■ **EXCERPTED RECORDS**:
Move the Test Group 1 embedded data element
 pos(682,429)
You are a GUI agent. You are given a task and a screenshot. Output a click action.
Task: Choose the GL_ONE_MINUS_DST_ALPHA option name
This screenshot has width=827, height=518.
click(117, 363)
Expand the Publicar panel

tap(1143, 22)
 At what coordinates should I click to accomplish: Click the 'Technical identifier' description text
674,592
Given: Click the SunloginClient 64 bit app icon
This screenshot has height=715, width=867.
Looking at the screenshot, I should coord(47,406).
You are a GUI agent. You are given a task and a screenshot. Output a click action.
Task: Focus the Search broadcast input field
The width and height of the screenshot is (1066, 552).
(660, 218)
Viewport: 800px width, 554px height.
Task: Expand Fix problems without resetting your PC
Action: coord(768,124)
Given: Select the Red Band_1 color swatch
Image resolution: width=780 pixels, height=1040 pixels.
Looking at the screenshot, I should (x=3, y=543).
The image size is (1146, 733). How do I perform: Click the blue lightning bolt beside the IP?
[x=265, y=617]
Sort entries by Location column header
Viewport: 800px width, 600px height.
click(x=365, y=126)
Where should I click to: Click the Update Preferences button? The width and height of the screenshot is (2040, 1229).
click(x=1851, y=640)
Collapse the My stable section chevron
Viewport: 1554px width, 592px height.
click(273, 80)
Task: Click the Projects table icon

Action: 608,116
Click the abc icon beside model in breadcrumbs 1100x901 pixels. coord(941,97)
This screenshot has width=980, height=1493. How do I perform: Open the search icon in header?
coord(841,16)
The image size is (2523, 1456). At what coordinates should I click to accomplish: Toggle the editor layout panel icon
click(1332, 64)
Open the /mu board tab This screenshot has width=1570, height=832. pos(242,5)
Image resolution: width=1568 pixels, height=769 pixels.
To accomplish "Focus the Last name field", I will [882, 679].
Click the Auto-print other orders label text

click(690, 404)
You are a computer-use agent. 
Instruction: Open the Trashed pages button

■ **STATED EXERCISE**: Copy out every line of the records above, word for word.

■ **OUTPUT FOR THIS EXERCISE**:
Move the Test Group 1 embedded data element
 pos(682,429)
You are a GUI agent. You are given a task and a screenshot. Output a click action.
Task: Choose the GL_ONE_MINUS_DST_ALPHA option name
This screenshot has width=827, height=518.
click(117, 363)
Expand the Publicar panel

tap(1143, 22)
 At what coordinates should I click to accomplish: Click the 'Technical identifier' description text
674,592
Given: Click the SunloginClient 64 bit app icon
This screenshot has height=715, width=867.
Looking at the screenshot, I should coord(47,406).
You are a GUI agent. You are given a task and a screenshot. Output a click action.
Task: Focus the Search broadcast input field
The width and height of the screenshot is (1066, 552).
(660, 218)
Viewport: 800px width, 554px height.
Task: Expand Fix problems without resetting your PC
Action: coord(768,124)
Given: Select the Red Band_1 color swatch
Image resolution: width=780 pixels, height=1040 pixels.
Looking at the screenshot, I should (x=3, y=543).
The image size is (1146, 733). How do I perform: Click the blue lightning bolt beside the IP?
[x=265, y=617]
Sort entries by Location column header
Viewport: 800px width, 600px height.
click(x=365, y=126)
Where should I click to: Click the Update Preferences button? The width and height of the screenshot is (2040, 1229).
click(x=1851, y=640)
Collapse the My stable section chevron
Viewport: 1554px width, 592px height.
click(273, 80)
Task: Click the Projects table icon

Action: 608,116
Click the abc icon beside model in breadcrumbs 1100x901 pixels. coord(941,97)
This screenshot has width=980, height=1493. How do I perform: Open the search icon in header?
coord(841,16)
The image size is (2523, 1456). At what coordinates should I click to accomplish: Toggle the editor layout panel icon
click(1332, 64)
Open the /mu board tab This screenshot has width=1570, height=832. pos(242,5)
Image resolution: width=1568 pixels, height=769 pixels.
To accomplish "Focus the Last name field", I will [882, 679].
Click the Auto-print other orders label text

click(690, 404)
You are a computer-use agent. 
Instruction: Open the Trashed pages button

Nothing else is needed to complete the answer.